→ **What to work on**: Report every line from the following entries that contains the string "computer".

Stored data:
★ ★ ★ ★ ★

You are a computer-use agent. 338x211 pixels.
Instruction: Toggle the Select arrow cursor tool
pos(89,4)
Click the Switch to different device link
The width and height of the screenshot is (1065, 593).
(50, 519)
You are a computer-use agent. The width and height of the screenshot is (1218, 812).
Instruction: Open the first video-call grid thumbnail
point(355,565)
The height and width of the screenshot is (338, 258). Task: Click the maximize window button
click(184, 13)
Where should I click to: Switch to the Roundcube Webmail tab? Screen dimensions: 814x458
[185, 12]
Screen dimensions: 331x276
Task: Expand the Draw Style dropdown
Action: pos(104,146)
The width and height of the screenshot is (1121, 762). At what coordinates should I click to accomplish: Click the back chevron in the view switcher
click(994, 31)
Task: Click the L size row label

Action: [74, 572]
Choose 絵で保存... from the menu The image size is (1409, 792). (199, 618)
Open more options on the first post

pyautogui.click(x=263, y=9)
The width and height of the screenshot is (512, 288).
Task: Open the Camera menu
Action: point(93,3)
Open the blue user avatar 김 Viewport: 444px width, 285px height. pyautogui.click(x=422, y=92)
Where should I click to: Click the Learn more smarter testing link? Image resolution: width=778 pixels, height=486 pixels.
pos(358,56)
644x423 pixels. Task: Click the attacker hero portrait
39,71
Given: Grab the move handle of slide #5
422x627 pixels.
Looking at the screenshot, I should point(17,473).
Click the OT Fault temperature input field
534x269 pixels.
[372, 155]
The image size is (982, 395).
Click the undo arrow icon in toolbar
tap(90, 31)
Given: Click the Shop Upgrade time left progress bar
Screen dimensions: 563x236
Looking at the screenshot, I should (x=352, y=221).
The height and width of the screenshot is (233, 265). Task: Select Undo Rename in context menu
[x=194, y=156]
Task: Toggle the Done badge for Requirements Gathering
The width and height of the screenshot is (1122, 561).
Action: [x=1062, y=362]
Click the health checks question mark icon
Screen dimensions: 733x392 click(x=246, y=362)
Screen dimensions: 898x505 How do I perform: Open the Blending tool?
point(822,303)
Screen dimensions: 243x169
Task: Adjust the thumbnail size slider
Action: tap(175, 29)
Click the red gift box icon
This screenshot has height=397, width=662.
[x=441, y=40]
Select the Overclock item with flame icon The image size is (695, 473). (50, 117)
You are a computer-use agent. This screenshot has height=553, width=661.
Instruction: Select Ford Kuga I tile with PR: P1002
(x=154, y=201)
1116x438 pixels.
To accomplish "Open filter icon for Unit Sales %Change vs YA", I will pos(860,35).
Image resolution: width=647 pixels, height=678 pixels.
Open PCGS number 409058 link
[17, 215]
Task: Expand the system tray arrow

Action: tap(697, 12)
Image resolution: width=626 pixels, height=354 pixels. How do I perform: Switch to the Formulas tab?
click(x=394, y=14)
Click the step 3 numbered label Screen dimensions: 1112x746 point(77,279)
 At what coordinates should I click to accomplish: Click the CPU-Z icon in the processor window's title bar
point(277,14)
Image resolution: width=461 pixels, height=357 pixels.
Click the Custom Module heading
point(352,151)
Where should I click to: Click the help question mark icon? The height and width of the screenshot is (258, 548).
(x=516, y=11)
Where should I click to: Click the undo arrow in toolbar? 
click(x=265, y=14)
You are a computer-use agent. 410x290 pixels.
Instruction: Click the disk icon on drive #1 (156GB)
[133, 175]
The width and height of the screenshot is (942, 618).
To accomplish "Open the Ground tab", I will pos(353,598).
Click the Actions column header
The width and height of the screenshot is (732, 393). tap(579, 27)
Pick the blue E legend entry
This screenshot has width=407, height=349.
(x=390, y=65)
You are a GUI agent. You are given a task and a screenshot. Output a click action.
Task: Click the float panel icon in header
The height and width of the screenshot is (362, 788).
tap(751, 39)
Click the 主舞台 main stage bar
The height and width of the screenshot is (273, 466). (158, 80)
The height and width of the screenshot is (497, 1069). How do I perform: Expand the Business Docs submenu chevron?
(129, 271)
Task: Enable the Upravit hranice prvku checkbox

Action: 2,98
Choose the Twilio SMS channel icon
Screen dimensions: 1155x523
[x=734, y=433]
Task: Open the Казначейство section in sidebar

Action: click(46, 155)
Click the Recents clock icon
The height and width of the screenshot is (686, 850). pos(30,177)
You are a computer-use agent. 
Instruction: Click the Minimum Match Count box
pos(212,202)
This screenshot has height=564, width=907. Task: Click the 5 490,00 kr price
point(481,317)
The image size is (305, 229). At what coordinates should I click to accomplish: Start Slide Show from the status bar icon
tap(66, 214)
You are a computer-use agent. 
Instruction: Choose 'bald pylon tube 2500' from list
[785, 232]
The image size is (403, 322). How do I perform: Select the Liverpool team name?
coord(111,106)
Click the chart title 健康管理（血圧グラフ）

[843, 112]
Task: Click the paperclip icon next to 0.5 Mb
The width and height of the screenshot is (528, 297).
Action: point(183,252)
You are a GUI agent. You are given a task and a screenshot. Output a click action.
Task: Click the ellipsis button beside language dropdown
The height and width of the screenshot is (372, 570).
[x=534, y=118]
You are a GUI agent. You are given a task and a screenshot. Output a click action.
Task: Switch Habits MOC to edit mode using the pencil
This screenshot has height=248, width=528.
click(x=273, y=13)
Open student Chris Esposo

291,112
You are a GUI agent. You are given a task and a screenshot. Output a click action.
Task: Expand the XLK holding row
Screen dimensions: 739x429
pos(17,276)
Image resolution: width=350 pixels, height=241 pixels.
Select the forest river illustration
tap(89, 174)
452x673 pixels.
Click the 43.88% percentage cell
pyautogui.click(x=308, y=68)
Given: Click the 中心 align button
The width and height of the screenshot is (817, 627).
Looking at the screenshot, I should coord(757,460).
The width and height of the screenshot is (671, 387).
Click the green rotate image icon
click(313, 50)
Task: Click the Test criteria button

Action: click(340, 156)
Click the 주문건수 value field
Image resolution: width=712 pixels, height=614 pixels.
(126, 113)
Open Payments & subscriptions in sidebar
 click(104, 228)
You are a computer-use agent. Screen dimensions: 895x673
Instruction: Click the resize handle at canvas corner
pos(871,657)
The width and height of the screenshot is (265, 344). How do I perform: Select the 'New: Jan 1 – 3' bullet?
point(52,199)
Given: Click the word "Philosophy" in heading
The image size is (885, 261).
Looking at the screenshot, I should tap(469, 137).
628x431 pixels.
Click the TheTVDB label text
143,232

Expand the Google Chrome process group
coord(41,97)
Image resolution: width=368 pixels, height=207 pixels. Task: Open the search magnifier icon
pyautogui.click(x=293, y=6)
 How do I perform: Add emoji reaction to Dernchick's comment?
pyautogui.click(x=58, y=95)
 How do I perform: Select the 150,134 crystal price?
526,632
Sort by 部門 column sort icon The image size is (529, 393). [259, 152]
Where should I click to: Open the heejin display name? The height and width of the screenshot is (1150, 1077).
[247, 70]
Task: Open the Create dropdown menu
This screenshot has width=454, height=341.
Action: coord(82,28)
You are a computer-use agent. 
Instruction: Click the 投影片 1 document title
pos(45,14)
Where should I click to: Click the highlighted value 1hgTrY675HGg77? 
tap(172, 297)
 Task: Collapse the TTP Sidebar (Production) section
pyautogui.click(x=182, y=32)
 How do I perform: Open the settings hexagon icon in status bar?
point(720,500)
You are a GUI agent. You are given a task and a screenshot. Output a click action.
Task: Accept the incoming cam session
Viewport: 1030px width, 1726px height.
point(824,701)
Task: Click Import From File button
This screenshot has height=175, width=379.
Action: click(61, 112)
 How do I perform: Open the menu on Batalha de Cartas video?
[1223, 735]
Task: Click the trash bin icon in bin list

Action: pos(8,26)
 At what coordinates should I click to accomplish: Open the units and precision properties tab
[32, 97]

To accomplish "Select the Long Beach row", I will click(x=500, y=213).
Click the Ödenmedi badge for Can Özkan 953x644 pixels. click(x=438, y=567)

★ ★ ★ ★ ★

→ **Result**:
You are a computer-use agent. 338x211 pixels.
You are a computer-use agent. The width and height of the screenshot is (1218, 812).
You are a computer-use agent. This screenshot has height=553, width=661.
You are a computer-use agent. 410x290 pixels.
You are a computer-use agent. 
You are a computer-use agent. 
You are a computer-use agent. Screen dimensions: 895x673
You are a computer-use agent. 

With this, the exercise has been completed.